Joe knew better than to argue the point. “He took it well when I told him, he’s a courageous lad. He’s intelligent, and quick, his school problems take nothing away from that. He should do well if he shuns the troublemakers.” He chewed his lip for a moment.
“On that subject, I have a confession. This afternoon I lost my temper with Benno Strauss. An argument over the Haymarket pardon. I laid hands on Benno. I pushed him.”
On Michigan Avenue a carriage went by, a lonely sound in the night. “I knew there must be a reason you were so quiet. I’m very sorry it happened.”
“No sorrier than I am. I regretted it the moment I did it. Unfortunately that was a moment too late.”
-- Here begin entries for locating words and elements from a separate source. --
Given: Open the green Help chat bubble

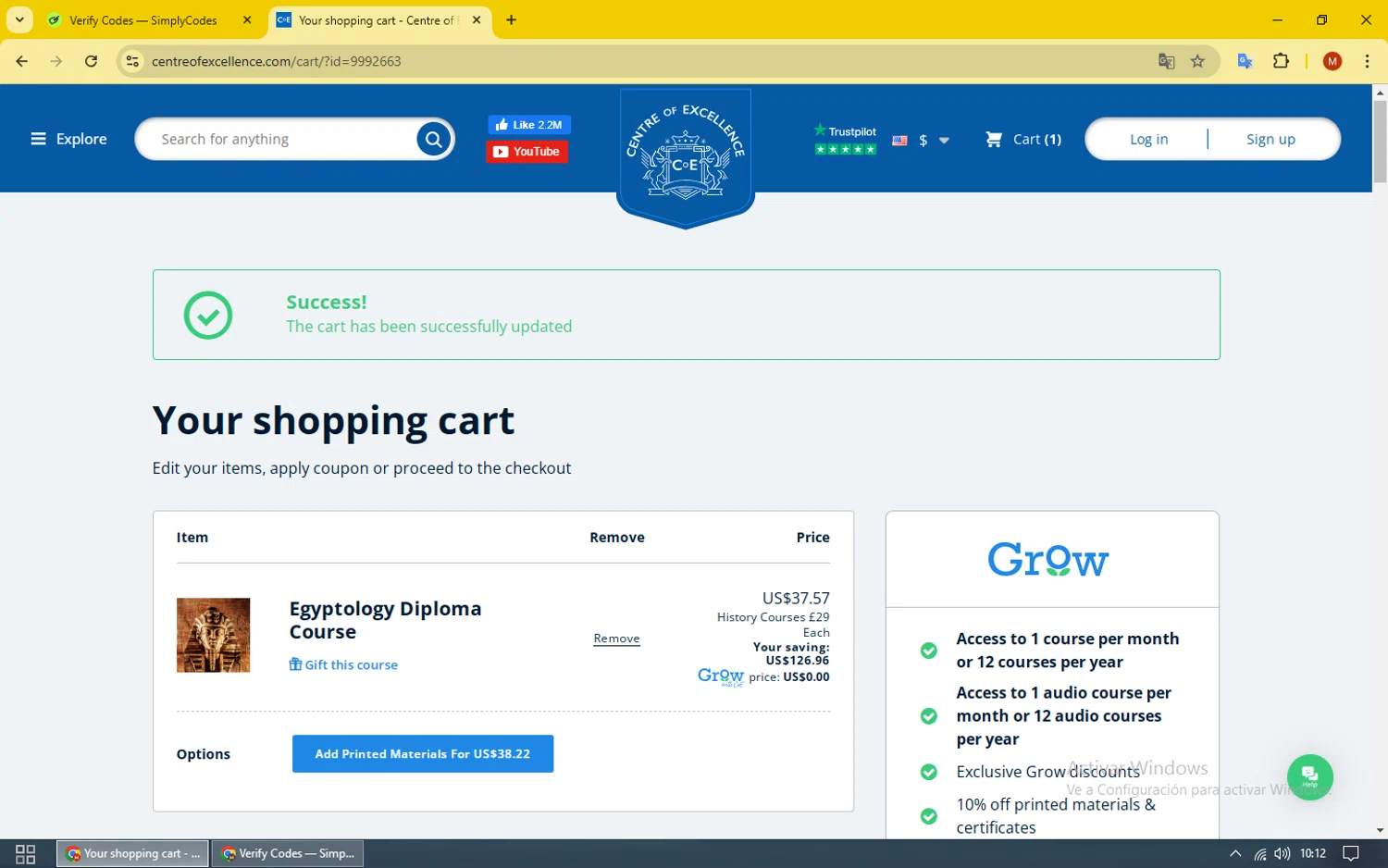Looking at the screenshot, I should (1309, 777).
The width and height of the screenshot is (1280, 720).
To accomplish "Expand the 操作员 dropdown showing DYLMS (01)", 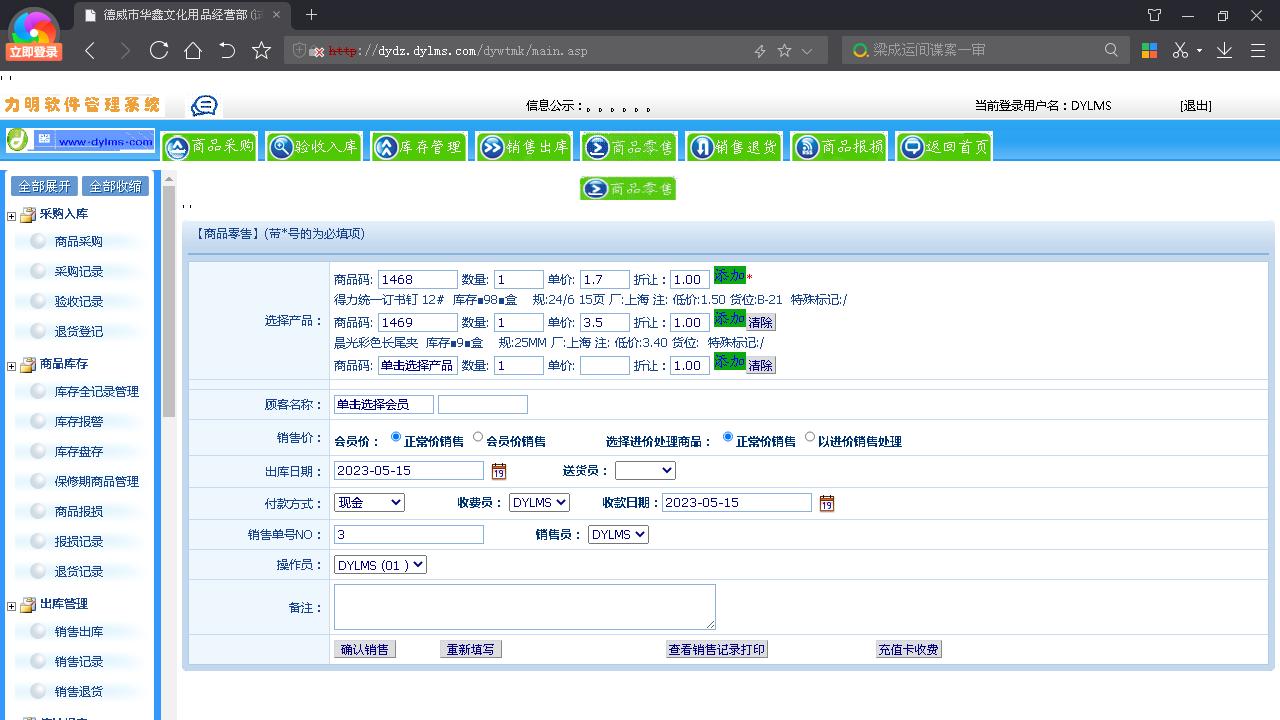I will click(x=378, y=564).
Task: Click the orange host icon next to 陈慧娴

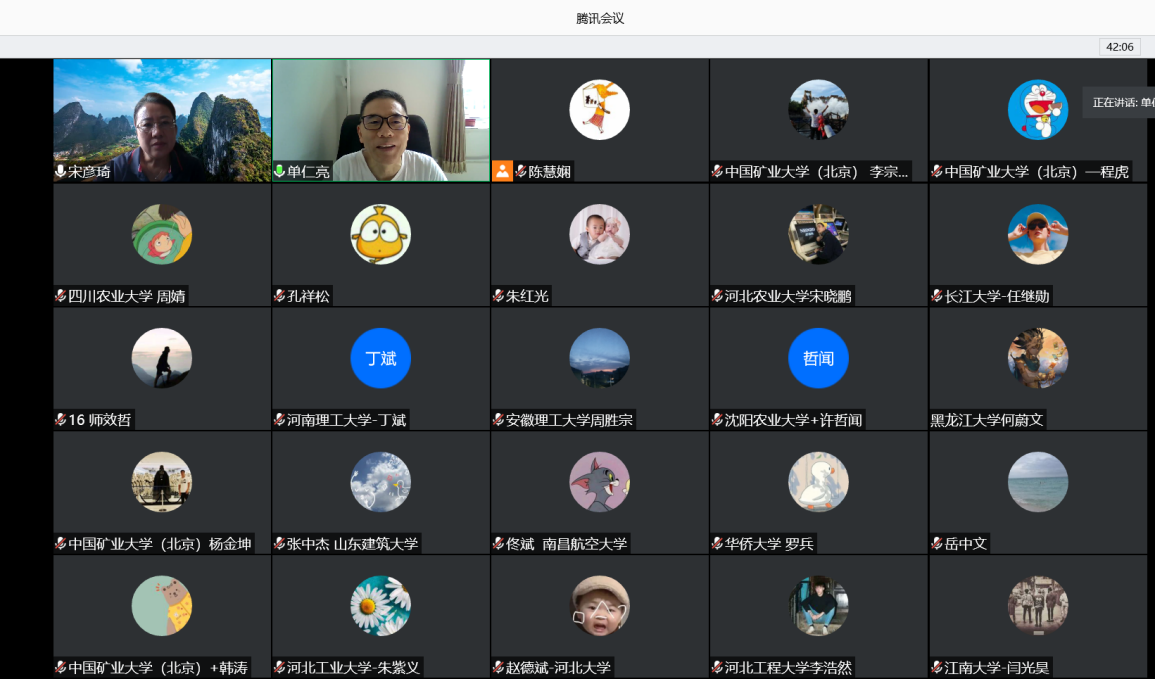Action: tap(502, 171)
“Will there be trouble because of it?”
“Impossible to say. We’re going through terrible times. Stefan told me that down on the Levee, the aldermen are feeding their out-of-work constituents with free lunches at the saloons. Hundreds of them. On the telephone this afternoon, a man I trust told me that George Pullman plans to retrench. Wage cuts, perhaps layoffs. Pullman is a major employer in the city. It will have a huge impact. Hungry men are desperate men. Their unrest can be contagious.”